VINCENT DESIDERIO (1955) / MIRADAS PLÁSTICAS

El realismo, aunque nos parezca obvio y gastado, sigue penetrando en el corazón de la materia, la continúa fustigando de acuerdo a un código no escrito.

Si el americano DESIDERIO se sirve de ese modo es porque esta semántica pictórica tiene en su entraña propuestas que postulan un contenido palpitante hoy mismo.

Sin esa rotundidad de carne confundiendo la soledad de unos espíritus, sin ese patetismo cromático que infecta el dibujo, la forma, no habría ese esplendor de cuerpos conscientes de la consumación plástica de lo efímero.

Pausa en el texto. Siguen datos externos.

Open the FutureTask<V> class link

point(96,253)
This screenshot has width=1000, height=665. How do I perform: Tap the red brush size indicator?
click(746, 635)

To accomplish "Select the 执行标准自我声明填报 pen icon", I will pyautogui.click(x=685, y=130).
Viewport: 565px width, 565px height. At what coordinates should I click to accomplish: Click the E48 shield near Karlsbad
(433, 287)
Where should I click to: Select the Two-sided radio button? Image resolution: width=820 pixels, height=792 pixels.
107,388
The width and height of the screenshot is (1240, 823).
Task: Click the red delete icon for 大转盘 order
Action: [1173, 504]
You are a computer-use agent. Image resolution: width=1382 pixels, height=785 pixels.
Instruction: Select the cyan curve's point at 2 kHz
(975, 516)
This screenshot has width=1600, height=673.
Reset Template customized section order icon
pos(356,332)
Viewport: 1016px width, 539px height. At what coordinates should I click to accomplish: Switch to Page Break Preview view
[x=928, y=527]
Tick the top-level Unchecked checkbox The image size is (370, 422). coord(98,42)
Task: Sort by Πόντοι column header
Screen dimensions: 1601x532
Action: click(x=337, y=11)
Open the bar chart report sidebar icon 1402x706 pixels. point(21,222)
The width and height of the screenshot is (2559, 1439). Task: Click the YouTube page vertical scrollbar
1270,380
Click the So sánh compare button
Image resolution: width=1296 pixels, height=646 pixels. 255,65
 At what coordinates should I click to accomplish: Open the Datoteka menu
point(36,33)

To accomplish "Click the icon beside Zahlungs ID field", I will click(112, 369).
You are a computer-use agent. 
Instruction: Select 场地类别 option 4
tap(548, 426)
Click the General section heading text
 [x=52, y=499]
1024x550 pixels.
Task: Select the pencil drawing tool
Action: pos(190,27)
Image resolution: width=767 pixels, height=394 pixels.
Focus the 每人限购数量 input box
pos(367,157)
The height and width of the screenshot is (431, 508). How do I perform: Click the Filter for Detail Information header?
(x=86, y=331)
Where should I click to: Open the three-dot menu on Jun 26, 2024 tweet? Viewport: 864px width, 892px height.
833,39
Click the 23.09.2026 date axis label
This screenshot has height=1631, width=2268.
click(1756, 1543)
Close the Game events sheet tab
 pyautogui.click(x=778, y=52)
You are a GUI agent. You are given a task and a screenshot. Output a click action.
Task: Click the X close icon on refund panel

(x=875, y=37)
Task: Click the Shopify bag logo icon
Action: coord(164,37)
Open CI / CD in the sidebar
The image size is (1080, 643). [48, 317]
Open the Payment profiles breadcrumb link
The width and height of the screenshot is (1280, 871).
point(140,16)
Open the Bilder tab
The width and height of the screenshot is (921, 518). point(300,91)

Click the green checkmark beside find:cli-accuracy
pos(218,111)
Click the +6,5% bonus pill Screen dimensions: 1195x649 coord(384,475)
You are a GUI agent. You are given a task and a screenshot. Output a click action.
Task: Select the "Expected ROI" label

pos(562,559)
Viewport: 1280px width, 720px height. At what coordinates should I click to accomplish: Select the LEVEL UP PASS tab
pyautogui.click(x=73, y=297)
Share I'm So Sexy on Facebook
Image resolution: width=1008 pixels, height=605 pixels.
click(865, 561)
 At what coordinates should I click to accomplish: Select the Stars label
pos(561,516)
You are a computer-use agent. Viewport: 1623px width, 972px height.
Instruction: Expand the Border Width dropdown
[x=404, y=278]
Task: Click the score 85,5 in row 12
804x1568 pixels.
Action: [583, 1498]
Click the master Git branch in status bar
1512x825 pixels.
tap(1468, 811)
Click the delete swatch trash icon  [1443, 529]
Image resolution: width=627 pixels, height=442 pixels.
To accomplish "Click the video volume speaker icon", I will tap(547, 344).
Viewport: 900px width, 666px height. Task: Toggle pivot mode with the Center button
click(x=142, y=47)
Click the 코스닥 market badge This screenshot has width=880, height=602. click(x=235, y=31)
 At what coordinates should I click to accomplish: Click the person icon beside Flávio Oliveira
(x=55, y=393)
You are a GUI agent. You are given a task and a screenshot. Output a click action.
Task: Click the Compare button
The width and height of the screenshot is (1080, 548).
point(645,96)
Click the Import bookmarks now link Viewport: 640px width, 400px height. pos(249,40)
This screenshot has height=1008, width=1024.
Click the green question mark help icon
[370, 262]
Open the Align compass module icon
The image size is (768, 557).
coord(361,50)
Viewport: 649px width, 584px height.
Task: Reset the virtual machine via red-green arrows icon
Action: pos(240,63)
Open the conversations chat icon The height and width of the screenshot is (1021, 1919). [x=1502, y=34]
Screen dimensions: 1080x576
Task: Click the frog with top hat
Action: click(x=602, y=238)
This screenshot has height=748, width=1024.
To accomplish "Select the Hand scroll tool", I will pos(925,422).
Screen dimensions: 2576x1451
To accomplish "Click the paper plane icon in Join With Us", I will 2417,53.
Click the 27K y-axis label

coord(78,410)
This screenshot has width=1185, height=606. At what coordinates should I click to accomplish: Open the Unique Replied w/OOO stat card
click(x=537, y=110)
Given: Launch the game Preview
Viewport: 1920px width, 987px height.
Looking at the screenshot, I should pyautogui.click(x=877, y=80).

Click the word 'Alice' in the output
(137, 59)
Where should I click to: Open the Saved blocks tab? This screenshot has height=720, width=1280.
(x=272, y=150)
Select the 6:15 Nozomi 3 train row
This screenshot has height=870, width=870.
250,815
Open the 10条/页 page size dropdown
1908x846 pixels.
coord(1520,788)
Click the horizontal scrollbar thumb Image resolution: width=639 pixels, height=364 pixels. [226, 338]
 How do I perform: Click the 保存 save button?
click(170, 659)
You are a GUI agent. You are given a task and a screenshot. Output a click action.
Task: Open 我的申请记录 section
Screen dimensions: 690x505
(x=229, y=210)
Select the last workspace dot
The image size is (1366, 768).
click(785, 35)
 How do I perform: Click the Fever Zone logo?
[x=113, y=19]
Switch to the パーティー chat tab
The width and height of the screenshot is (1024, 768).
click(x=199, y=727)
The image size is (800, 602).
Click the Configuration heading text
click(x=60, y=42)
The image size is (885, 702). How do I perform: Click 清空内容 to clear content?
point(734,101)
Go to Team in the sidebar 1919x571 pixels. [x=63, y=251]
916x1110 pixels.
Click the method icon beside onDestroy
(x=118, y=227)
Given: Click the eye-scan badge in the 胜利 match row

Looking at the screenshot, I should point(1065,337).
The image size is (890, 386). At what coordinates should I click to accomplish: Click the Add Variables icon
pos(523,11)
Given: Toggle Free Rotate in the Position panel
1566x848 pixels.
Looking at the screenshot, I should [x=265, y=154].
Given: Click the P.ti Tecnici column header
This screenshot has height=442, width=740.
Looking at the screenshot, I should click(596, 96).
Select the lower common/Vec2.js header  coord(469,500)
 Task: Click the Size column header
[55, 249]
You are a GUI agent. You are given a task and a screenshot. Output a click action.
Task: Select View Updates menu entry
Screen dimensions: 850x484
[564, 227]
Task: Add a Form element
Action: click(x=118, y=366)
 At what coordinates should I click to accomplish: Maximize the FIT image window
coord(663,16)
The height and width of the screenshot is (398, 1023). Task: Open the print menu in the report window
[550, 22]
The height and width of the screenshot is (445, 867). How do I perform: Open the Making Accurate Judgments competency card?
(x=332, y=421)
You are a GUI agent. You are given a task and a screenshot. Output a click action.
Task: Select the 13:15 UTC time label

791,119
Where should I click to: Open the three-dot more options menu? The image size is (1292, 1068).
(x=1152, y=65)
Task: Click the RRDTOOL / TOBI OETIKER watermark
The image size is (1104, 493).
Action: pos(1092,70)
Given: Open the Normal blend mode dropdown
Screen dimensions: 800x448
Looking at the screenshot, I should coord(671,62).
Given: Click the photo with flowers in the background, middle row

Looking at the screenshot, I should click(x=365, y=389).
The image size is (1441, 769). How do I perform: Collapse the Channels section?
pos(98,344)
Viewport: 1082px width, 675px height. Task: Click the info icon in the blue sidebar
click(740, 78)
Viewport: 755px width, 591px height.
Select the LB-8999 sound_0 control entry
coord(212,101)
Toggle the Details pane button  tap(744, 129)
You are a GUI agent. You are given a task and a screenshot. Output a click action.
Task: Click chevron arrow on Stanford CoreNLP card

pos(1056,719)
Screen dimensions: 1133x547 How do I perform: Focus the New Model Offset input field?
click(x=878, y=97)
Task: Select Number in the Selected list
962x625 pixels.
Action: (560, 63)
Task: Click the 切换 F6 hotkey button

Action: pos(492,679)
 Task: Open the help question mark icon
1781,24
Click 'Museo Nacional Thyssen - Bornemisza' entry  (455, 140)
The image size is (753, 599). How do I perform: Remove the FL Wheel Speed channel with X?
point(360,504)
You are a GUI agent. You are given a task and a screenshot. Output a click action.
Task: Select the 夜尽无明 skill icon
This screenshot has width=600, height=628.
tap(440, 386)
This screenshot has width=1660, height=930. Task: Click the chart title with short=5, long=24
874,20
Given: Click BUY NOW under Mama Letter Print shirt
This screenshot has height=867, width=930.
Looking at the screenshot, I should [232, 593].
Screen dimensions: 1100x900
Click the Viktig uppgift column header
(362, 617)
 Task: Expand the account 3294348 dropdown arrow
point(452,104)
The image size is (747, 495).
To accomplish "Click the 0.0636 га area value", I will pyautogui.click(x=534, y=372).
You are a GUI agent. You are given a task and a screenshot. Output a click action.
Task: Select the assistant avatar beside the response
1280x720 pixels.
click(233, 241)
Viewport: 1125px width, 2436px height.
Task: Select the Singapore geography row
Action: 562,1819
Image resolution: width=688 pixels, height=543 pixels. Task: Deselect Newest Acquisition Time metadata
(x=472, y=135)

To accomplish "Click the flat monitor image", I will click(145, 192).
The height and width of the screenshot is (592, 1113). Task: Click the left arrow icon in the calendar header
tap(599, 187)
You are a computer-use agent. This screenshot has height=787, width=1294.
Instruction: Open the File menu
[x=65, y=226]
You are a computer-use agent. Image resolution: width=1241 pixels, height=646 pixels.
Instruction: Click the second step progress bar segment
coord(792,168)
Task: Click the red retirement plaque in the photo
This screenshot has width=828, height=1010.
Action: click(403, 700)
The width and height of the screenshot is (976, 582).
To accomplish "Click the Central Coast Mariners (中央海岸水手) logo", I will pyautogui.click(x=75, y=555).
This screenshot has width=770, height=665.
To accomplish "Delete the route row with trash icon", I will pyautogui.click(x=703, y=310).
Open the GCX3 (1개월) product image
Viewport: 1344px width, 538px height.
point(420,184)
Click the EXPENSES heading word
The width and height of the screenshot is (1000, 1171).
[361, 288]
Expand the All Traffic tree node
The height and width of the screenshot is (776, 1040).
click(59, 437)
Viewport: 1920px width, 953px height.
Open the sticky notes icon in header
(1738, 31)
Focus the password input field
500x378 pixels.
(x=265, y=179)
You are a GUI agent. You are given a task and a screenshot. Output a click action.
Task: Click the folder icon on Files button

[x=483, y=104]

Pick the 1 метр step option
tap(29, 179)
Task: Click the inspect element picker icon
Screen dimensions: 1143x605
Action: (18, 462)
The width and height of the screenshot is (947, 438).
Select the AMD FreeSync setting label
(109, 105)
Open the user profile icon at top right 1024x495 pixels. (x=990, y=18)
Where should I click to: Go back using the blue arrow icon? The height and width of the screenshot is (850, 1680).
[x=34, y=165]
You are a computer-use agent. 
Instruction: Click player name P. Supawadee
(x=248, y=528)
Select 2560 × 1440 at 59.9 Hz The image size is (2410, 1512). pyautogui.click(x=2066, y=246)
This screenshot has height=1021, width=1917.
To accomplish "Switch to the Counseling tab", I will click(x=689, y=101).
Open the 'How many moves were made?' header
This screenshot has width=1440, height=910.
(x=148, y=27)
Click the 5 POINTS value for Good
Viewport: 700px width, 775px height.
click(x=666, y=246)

Es la transparencia de una sociedad que culmina en el agobio, en una humanidad que ha dejado de analizar la nada, sobrevive a ella desnuda durante un tiempo y vestida con mortaja el resto.

De negarnos a dar por estéticamente válida esta pintura de pieles maceradas, estaríamos perdiendo el eco de nuestra época, la confesión de una realidad que se enrosca en la mirada huidiza que busca evadirse en otra historia y en ningún final.

Bramido negro, veteado en azul de azufre ardiente, la voz del hombre insulta. El mar, seguro, avanza, envuelve y se retira (Alberto Vigil-Escalera).